- _TRY IT_: I need the lines below from the one with "About us (150, 2311)" down to the one with "Subscribe (103, 2482)" reproduced exactly, both ends included, and nothing else.

- _DATA_:
* * * *
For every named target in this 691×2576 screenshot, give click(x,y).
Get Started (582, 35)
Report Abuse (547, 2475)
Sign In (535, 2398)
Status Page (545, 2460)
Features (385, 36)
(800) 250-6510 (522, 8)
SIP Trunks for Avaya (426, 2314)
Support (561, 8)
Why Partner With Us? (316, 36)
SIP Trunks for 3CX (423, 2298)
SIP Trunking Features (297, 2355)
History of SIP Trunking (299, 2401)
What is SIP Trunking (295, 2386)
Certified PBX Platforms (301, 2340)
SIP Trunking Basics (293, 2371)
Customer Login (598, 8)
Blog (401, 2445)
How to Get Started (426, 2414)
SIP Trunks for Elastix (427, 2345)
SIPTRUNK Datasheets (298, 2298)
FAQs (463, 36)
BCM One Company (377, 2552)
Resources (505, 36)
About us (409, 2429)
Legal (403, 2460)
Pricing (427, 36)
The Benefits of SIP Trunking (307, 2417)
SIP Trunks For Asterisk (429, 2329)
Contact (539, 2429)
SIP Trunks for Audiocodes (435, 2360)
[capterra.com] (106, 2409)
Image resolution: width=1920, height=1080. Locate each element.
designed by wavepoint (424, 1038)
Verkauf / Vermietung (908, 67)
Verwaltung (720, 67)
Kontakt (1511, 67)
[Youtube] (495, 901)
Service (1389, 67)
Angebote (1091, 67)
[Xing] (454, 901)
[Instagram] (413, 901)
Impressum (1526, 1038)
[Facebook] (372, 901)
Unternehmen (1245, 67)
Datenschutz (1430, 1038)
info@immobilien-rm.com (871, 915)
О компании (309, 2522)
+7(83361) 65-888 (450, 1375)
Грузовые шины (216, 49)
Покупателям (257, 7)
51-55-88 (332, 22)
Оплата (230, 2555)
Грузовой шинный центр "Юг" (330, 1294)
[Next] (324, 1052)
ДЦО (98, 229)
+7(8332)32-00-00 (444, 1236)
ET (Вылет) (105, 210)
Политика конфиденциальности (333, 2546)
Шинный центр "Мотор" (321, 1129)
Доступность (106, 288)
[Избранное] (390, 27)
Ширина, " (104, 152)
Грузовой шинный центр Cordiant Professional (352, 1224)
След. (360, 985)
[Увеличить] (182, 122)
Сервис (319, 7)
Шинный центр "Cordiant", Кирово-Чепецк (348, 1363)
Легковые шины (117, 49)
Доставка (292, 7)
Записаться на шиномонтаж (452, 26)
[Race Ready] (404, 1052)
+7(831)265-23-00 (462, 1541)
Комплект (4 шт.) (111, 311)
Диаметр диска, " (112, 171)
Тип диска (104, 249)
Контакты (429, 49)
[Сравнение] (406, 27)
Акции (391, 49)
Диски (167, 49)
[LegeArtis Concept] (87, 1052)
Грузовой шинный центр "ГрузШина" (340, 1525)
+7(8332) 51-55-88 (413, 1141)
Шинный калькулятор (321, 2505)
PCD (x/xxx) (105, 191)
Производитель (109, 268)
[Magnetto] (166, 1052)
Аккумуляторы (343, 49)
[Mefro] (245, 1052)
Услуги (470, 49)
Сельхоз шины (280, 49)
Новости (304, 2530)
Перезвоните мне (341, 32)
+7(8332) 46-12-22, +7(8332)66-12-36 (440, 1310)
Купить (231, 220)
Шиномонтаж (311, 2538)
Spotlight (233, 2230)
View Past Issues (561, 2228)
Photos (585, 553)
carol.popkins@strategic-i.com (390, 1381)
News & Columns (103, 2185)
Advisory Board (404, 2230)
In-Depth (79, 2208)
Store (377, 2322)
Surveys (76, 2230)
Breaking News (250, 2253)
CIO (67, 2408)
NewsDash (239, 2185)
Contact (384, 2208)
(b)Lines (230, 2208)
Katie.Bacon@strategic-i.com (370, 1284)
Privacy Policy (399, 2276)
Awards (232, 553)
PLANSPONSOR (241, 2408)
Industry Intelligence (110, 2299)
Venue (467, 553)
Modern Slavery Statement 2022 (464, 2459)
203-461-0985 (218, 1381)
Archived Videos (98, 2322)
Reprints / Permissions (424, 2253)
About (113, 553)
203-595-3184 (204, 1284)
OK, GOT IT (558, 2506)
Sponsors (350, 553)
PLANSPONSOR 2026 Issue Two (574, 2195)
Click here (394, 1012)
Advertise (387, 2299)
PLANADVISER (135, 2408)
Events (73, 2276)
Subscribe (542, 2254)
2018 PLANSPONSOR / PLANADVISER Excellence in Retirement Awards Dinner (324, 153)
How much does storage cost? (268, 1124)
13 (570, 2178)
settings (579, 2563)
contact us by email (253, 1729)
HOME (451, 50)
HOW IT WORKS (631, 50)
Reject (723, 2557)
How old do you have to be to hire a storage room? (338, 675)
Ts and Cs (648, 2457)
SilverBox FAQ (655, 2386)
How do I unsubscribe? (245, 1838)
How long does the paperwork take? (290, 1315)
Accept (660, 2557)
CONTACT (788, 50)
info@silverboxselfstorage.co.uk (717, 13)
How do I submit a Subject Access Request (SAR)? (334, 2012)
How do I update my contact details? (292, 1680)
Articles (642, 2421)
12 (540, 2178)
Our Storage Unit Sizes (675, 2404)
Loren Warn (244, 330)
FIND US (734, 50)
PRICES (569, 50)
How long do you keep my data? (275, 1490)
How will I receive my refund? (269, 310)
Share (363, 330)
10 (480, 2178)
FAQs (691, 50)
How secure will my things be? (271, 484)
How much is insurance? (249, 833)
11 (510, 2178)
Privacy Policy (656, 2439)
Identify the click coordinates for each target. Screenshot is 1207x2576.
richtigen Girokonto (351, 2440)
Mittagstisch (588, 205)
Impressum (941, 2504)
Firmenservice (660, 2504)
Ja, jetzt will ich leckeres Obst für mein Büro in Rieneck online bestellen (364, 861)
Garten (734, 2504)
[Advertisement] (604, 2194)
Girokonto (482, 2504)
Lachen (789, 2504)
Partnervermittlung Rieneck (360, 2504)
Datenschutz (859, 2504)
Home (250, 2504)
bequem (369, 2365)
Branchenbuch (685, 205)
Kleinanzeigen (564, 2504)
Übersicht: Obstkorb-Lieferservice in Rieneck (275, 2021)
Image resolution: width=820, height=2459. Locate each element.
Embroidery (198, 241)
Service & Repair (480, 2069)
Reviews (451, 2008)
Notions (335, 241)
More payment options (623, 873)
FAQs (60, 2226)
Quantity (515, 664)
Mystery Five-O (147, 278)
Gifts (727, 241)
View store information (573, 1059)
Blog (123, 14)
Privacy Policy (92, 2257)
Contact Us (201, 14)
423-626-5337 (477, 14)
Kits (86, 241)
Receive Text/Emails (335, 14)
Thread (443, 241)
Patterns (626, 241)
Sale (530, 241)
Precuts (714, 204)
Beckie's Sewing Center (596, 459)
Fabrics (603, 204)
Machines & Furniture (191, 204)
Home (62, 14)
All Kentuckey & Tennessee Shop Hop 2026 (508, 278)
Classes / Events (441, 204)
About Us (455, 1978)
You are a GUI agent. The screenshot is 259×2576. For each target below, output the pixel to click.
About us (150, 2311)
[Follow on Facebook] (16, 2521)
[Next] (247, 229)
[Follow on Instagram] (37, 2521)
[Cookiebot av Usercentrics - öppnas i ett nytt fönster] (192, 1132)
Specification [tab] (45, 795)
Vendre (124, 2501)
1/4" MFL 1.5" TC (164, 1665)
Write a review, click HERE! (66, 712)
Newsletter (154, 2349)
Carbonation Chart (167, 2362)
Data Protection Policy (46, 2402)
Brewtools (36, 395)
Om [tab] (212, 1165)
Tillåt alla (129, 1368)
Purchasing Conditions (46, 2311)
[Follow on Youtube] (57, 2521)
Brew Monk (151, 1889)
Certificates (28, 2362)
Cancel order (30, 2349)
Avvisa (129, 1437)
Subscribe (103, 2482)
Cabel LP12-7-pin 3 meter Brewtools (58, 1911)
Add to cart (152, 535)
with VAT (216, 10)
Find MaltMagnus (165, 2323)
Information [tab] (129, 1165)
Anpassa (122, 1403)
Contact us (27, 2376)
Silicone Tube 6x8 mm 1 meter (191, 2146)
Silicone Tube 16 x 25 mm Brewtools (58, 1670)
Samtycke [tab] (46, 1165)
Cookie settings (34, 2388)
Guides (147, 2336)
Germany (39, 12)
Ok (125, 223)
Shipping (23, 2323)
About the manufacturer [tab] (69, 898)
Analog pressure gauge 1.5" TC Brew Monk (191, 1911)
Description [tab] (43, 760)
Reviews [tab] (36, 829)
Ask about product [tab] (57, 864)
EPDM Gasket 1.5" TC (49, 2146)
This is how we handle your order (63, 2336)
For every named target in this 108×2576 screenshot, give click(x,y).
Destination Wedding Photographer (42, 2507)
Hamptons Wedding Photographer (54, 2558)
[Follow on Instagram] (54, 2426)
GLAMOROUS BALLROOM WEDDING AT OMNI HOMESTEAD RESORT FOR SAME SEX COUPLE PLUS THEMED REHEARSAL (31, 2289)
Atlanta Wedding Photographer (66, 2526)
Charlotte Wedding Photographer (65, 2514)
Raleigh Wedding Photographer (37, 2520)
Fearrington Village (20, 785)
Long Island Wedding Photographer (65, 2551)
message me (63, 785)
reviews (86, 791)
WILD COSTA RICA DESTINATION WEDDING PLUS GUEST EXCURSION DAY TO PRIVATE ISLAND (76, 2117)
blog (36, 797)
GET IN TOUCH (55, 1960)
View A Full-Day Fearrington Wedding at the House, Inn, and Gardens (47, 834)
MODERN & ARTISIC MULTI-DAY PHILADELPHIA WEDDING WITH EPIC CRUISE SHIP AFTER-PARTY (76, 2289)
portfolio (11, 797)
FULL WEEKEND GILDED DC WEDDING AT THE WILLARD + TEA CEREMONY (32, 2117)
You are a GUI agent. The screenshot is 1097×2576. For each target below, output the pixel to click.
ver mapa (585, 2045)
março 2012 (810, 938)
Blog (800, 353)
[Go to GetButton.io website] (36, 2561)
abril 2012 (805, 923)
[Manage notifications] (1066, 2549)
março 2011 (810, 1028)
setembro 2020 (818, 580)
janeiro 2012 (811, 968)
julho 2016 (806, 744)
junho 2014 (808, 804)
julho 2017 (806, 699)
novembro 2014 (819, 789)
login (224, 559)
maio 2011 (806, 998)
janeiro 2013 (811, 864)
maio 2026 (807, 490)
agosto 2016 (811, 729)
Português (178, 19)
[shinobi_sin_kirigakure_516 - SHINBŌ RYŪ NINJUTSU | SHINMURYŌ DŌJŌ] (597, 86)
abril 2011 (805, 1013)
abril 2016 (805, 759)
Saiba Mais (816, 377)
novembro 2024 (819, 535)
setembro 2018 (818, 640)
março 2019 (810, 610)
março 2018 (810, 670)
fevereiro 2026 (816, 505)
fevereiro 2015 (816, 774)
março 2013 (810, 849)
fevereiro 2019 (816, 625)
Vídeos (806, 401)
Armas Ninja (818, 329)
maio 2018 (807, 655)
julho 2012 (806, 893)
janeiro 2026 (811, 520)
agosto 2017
* * * *
- _ANSWER TO THE EXERCISE_:
About us (150, 2311)
[Follow on Facebook] (16, 2521)
[Next] (247, 229)
[Follow on Instagram] (37, 2521)
[Cookiebot av Usercentrics - öppnas i ett nytt fönster] (192, 1132)
Specification [tab] (45, 795)
Vendre (124, 2501)
1/4" MFL 1.5" TC (164, 1665)
Write a review, click HERE! (66, 712)
Newsletter (154, 2349)
Carbonation Chart (167, 2362)
Data Protection Policy (46, 2402)
Brewtools (36, 395)
Om [tab] (212, 1165)
Tillåt alla (129, 1368)
Purchasing Conditions (46, 2311)
[Follow on Youtube] (57, 2521)
Brew Monk (151, 1889)
Certificates (28, 2362)
Cancel order (30, 2349)
Avvisa (129, 1437)
Subscribe (103, 2482)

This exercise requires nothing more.